It is difficult to talk about the realities of being a sibling without feeling I am doing my parents an injustice for the incredible job they did raising us.
Ultimately, however, no amount of love can ease the pain of experiencing just how cruel the world has the potential to be that young. I was one (almost two) when Sophie was born and two when she was diagnosed with Hurlers syndrome, a rare genetic disorder that in severe cases (like my sister’s) leads to significant health issues, physical and learning disabilities. If left untreated Sophie’s life expectancy would have been short, 5- 10 years, an unfair prognosis for someone who radiates so much joy. There is no cure but there are treatments. On 10th September 2003 the kindness of a stranger gave my sister a second chance at life and she underwent a bone marrow transplant, six days after my third birthday. Just four months before this my parents received the news that I was not a match and unable to donate bone marrow to my sister. There was a one in four chance of me being a match so this was not completely unsurprising however it is one in one hundred thousand she would be born with the disease; you can’t be blamed for hoping 25% when you are already 0.001%. Sophie spent a long time in hospital after her transplant. At three years old I waited at home whilst she battled life-threatening complications and cardiac and respiratory arrests.
That waiting was something I would become familiar with, everything on pause and nothing I could do to make anything better. Sophie turns twenty this year and is doing amazingly but that isn’t to say everything after the transplant went smoothly. In between countless surgeries and hospital appointments we grappled with what her being disabled would mean and just what the future would look like. I hold a lot of anger. I get the impression that this is something I should feel guilty about, but I don’t. The way I had to grow up, the experiences I had are not fair and I am deeply traumatised as a result.
Though being a sibling has made me who I am, and I love my sister more than anything, no one should ever have to feel like I did and especially not a child. The disconnect I had to home from everything and everyone around me to cope impacts me to this day. It is hard to feel important enough for someone to care about just who I am. Constantly being seen as an extension of my sister, every adult’s first question to me was “how is Sophie” and despite the palpable pity seeping through every “that must be so difficult for your parents” I knew the illusion of care was never truly for me.

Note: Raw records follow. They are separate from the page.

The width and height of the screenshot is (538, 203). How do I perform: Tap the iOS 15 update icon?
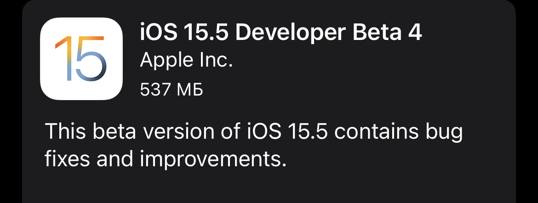click(81, 59)
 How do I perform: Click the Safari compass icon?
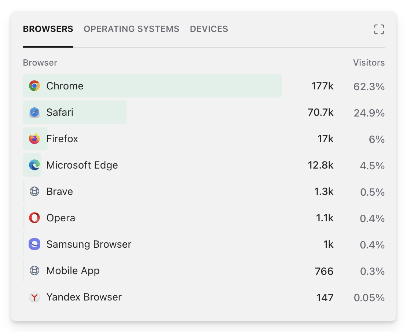[x=34, y=112]
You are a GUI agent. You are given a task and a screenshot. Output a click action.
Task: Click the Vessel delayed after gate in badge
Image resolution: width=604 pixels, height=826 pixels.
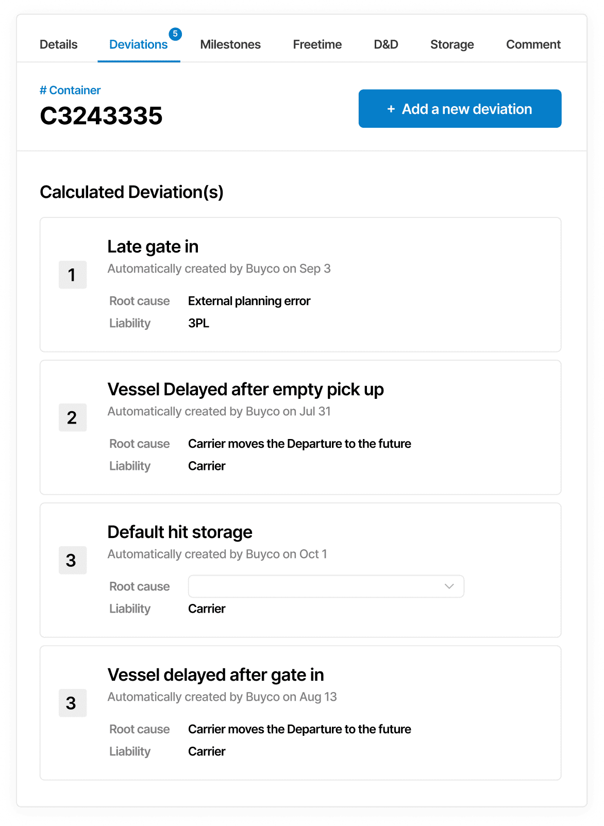click(x=73, y=703)
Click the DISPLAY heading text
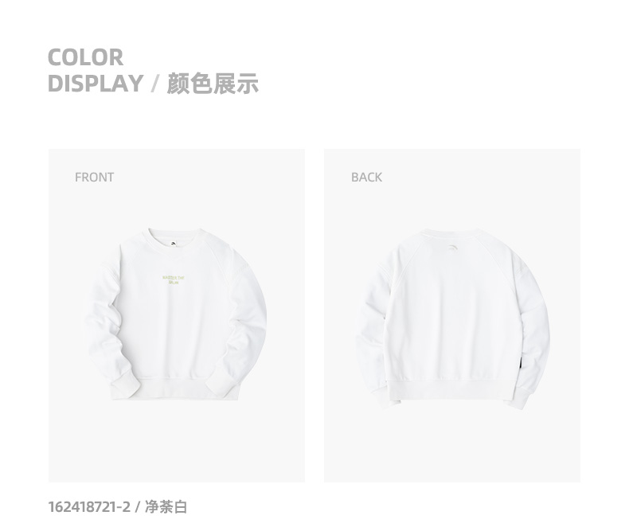This screenshot has height=527, width=629. pos(96,84)
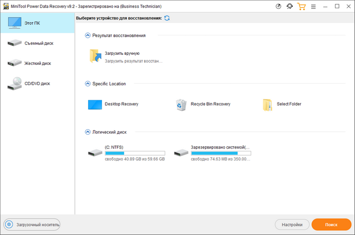Screen dimensions: 355x235
Task: Collapse the Логический диск section
Action: tap(88, 132)
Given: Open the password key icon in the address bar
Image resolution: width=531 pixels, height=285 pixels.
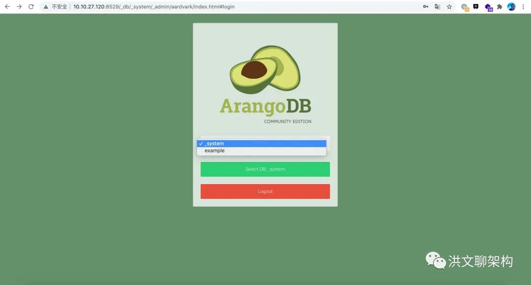Looking at the screenshot, I should coord(425,7).
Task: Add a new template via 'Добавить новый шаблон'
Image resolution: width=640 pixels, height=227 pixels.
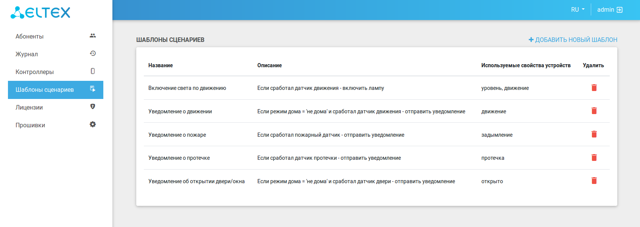Action: point(573,40)
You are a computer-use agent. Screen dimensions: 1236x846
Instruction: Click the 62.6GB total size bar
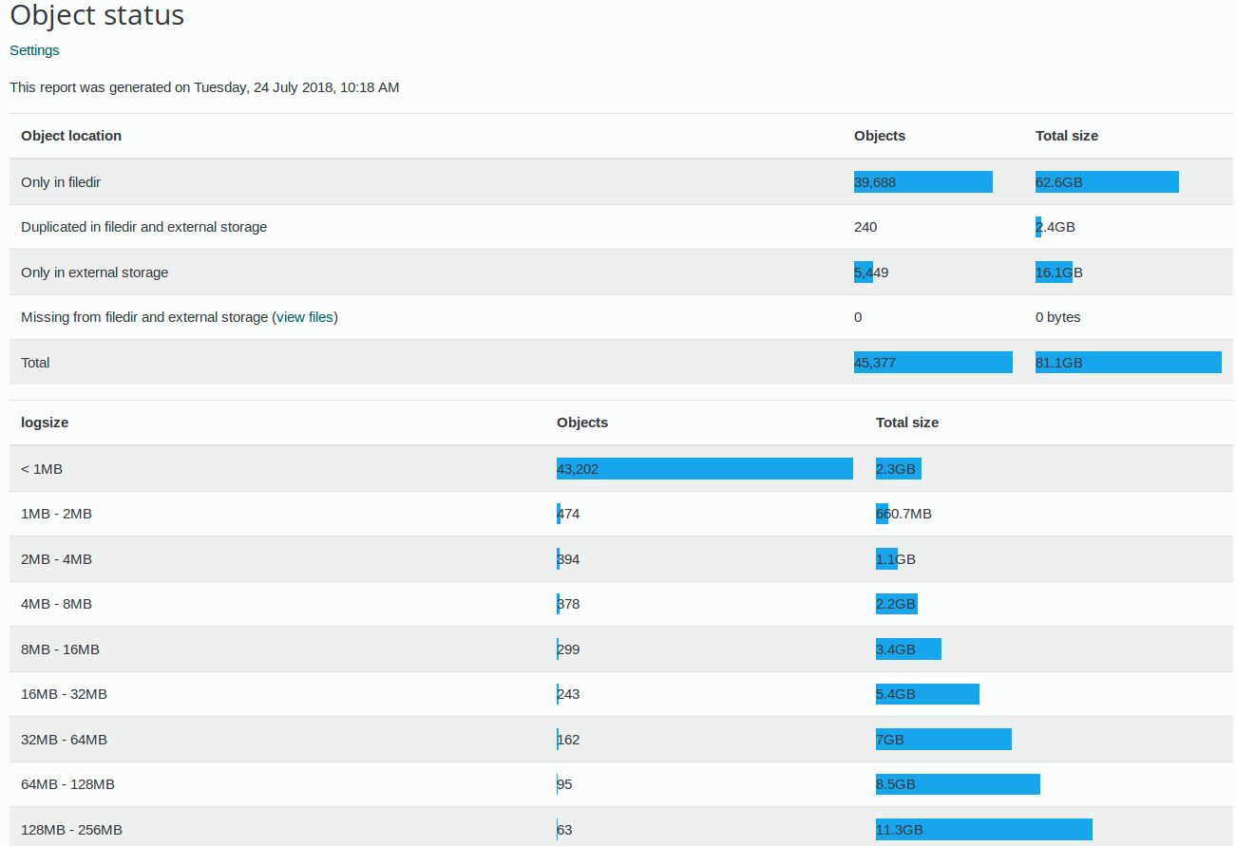(1106, 181)
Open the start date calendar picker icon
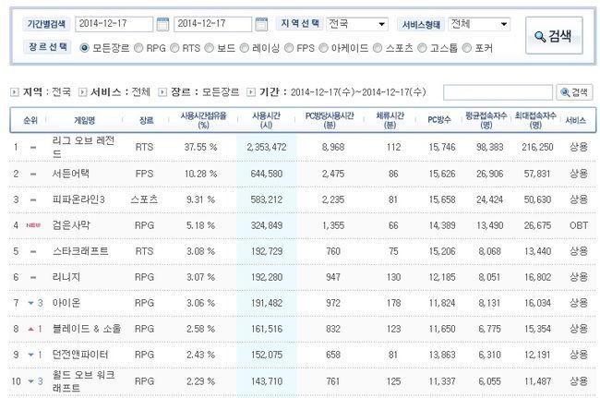Viewport: 600px width, 398px height. [x=162, y=25]
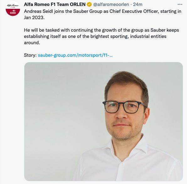
Task: Open the Andreas Seidl portrait photo
Action: 104,122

It would be a lot easier to focus on the positives of being a sibling, the unique perspective it has given me, how Sophie’s resilience inspires me every day and my enjoyment of life empowered by the knowledge of just how fleeting it can be. But without the acknowledgement of the negatives, this reflection would be insincere. I was always “such a good sister” but never a person. In every moment I spend looking for external validation, in my academics, at work, from everyone I meet, there is a little girl who just wants to be enough as she is. Value the child you know with a disabled sibling a little more, separate them from your pity and want to know about who they are. Ensure they know the world isn’t as cruel as it has been to them, and they should never have to go through this alone. Give them a space where they don’t have to be strong – I needed it.
My sister is everything I am and could ever hope to be. My love for her is the strongest thing I have ever felt and in a society that treats disabled people the way ours does this comes with so much anger and pain. The pandemic has highlighted how little people care about disabled people, months of shielding with no support, the do not resuscitate orders imposed on those with learning disabilities, the issue goes far beyond my experiences but the disregard for her life over the past two years has been incredibly hard. The familiar helplessness crept back in, my life on pause while we do everything, we can protect her. The twang of pain hearing people exclaim “oh but only the vulnerable will die” was the same feeling I used to get hearing the r-slur thrown around at school.
The issue isn’t new, and my feelings being hurt are not why it’s wrong, disabled people deserve respect and their lives are important – being a sibling just makes it all feel a little more personal.
Sophie teaches me every day to care more and live passionately. I give everything I have to everything I do because the opportunity I have by just being alive is too great to limit myself to mediocrity. I am immensely grateful for the fact I have been able to watch my sister grow into the wonderful person she is, not everyone is so lucky.
To all other siblings, I hope you know just how lucky everyone around you is to know you. Be gentle with yourself and know you are important for who you are not what you do.